» **Source document**
*** Block opens ***

Raymond Dixon, Jr. v. Secretary of Health and Human Services

786 F.2d 1164

Unpublished Disposition
NOTICE: Sixth Circuit Rule 24(c) states that citation of unpublished dispositions is disfavored except for establishing res judicata, estoppel, or the law of the case and requires service of copies of cited unpublished dispositions of the Sixth Circuit.
RAYMOND DIXON, JR., Plaintiff-Appellant,
v.
SECRETARY OF HEALTH AND HUMAN SERVICES, Defendant-Appellee.

85-5367

United States Court of Appeals, Sixth Circuit.

2/14/86

E.D.Ky.

AFFIRMED

On Appeal from the United States District Court for the Eastern District of Kentucky

Before: KENNEDY and CONTIE, Circuit Judges; and GIBSON, District Judge*.

PER CURIAM.

1

Appellant is a thirty-five year old man who has been diagnosed as having multiple sclerosis. He has a ninth grade education and no work experience beyond unskilled labor. His insured status expired December 31, 1982. Dixon applied for disability benefits on July 11, 1983. The disability application was denied initially and in a hearing decision by an Administrative Law Judge ('ALJ'). The Appeals Council denied review of the case, making the ALJ's decision final. Appellant seeks review under 42 U.S.C. 405(g), section 205(g) of the Social Security Act, as amended. The District Court adopted the Report and Recommendation of the U.S. magistrate to whom the case was referred, and entered judgment denying benefits on April 3, 1985.

2

This Court reviews the final decision of the Secretary to determine whether substantial evidence on the record supports the decision. Hephner v. Mathews, 574 F.2d 359 (6th Cir. 1978). We hold that substantial evidence does support the decision that as of December 31, 1982, claimant was not disabled as he did not have a severe impairment. 20 C.F.R. Sec. 404.1521. A severe impairment is one that significantly limits the physical or mental ability to perform basic work activities. 20 C.F.R. Sec. 404.1520(c).

*** Block closes ***

» **Data segment**
*** Block opens ***

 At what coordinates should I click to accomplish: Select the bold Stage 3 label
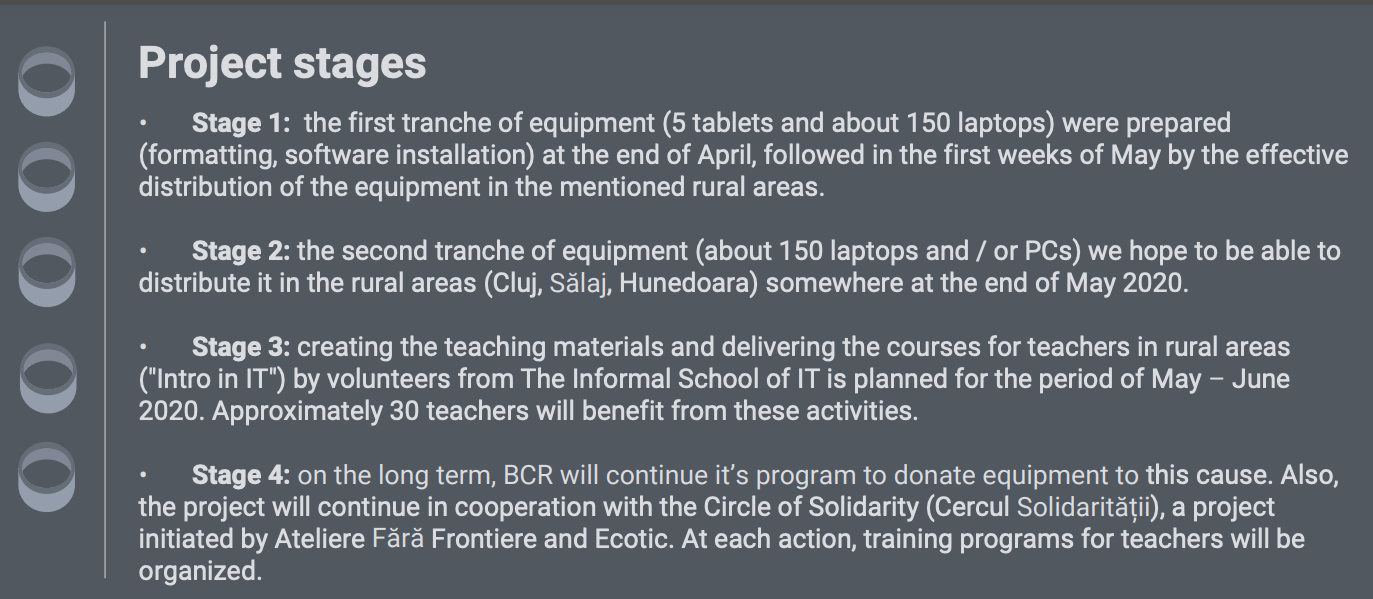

*** Block closes ***

» **Using the information**
[a] Quote the Dixon opinion word for word, starting at "Raymond Dixon, Jr. v." and ending at "Appeals, Sixth Circuit.".
[b] Does the Dixon opinion support each statement below? Answer yes or no for each, and quote the words from the opinion that settle it.
(i) Dixon applied for disability benefits on July 11, 1983.
(ii) Dixon finished high school.
(iii) The Appeals Council agreed to review the case.
[c] Which judges does the Dixon opinion name in its "Before:" line? Give each one with the title the opinion assigns.

» **Outputs in order**
[a]
Raymond Dixon, Jr. v. Secretary of Health and Human Services

786 F.2d 1164

Unpublished Disposition
NOTICE: Sixth Circuit Rule 24(c) states that citation of unpublished dispositions is disfavored except for establishing res judicata, estoppel, or the law of the case and requires service of copies of cited unpublished dispositions of the Sixth Circuit.
RAYMOND DIXON, JR., Plaintiff-Appellant,
v.
SECRETARY OF HEALTH AND HUMAN SERVICES, Defendant-Appellee.

85-5367

United States Court of Appeals, Sixth Circuit.

[b]
(i) Yes: "Dixon applied for disability benefits on July 11, 1983."
(ii) No: "He has a ninth grade education"
(iii) No: "The Appeals Council denied review of the case"

[c]
- KENNEDY, Circuit Judge
- CONTIE, Circuit Judge
- GIBSON, District Judge